* _DATA PROVIDED_

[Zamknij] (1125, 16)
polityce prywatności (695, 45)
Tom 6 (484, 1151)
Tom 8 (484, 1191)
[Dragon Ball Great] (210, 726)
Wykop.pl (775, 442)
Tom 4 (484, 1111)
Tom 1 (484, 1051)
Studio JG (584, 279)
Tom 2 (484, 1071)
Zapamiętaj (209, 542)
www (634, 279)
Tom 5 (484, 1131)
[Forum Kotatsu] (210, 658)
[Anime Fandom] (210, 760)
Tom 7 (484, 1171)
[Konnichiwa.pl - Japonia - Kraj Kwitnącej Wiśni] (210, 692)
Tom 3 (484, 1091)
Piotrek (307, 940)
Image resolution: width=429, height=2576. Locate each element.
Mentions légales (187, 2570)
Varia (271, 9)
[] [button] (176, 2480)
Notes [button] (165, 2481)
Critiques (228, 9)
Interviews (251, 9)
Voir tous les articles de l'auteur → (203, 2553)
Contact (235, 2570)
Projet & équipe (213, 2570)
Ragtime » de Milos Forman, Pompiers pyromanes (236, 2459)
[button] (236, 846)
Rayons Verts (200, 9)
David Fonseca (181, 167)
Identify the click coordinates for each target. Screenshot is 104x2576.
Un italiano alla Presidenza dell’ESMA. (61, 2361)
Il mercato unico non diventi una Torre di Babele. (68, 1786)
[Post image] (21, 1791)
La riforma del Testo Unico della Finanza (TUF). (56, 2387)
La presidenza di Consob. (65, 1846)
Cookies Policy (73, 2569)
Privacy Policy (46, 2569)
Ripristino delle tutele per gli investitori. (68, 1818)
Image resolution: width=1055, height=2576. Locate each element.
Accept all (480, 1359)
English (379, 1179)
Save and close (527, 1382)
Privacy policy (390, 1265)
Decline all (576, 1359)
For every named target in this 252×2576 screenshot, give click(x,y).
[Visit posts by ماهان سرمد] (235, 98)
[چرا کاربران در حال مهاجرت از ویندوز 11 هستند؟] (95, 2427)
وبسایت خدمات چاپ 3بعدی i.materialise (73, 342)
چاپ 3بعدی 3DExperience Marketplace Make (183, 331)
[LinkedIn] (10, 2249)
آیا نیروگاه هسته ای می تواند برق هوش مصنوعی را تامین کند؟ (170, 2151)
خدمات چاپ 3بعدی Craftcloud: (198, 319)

* _ABOUT THIS EXERCISE_
Your response should consist of the data above, duplicated exactly.

* _EXPECTED ANSWER_
[Zamknij] (1125, 16)
polityce prywatności (695, 45)
Tom 6 (484, 1151)
Tom 8 (484, 1191)
[Dragon Ball Great] (210, 726)
Wykop.pl (775, 442)
Tom 4 (484, 1111)
Tom 1 (484, 1051)
Studio JG (584, 279)
Tom 2 (484, 1071)
Zapamiętaj (209, 542)
www (634, 279)
Tom 5 (484, 1131)
[Forum Kotatsu] (210, 658)
[Anime Fandom] (210, 760)
Tom 7 (484, 1171)
[Konnichiwa.pl - Japonia - Kraj Kwitnącej Wiśni] (210, 692)
Tom 3 (484, 1091)
Piotrek (307, 940)
Image resolution: width=429, height=2576. Locate each element.
Mentions légales (187, 2570)
Varia (271, 9)
[] [button] (176, 2480)
Notes [button] (165, 2481)
Critiques (228, 9)
Interviews (251, 9)
Voir tous les articles de l'auteur → (203, 2553)
Contact (235, 2570)
Projet & équipe (213, 2570)
Ragtime » de Milos Forman, Pompiers pyromanes (236, 2459)
[button] (236, 846)
Rayons Verts (200, 9)
David Fonseca (181, 167)
Identify the click coordinates for each target. Screenshot is 104x2576.
Un italiano alla Presidenza dell’ESMA. (61, 2361)
Il mercato unico non diventi una Torre di Babele. (68, 1786)
[Post image] (21, 1791)
La riforma del Testo Unico della Finanza (TUF). (56, 2387)
La presidenza di Consob. (65, 1846)
Cookies Policy (73, 2569)
Privacy Policy (46, 2569)
Ripristino delle tutele per gli investitori. (68, 1818)
Image resolution: width=1055, height=2576. Locate each element.
Accept all (480, 1359)
English (379, 1179)
Save and close (527, 1382)
Privacy policy (390, 1265)
Decline all (576, 1359)
For every named target in this 252×2576 screenshot, give click(x,y).
[Visit posts by ماهان سرمد] (235, 98)
[چرا کاربران در حال مهاجرت از ویندوز 11 هستند؟] (95, 2427)
وبسایت خدمات چاپ 3بعدی i.materialise (73, 342)
چاپ 3بعدی 3DExperience Marketplace Make (183, 331)
[LinkedIn] (10, 2249)
آیا نیروگاه هسته ای می تواند برق هوش مصنوعی را تامین کند؟ (170, 2151)
خدمات چاپ 3بعدی Craftcloud: (198, 319)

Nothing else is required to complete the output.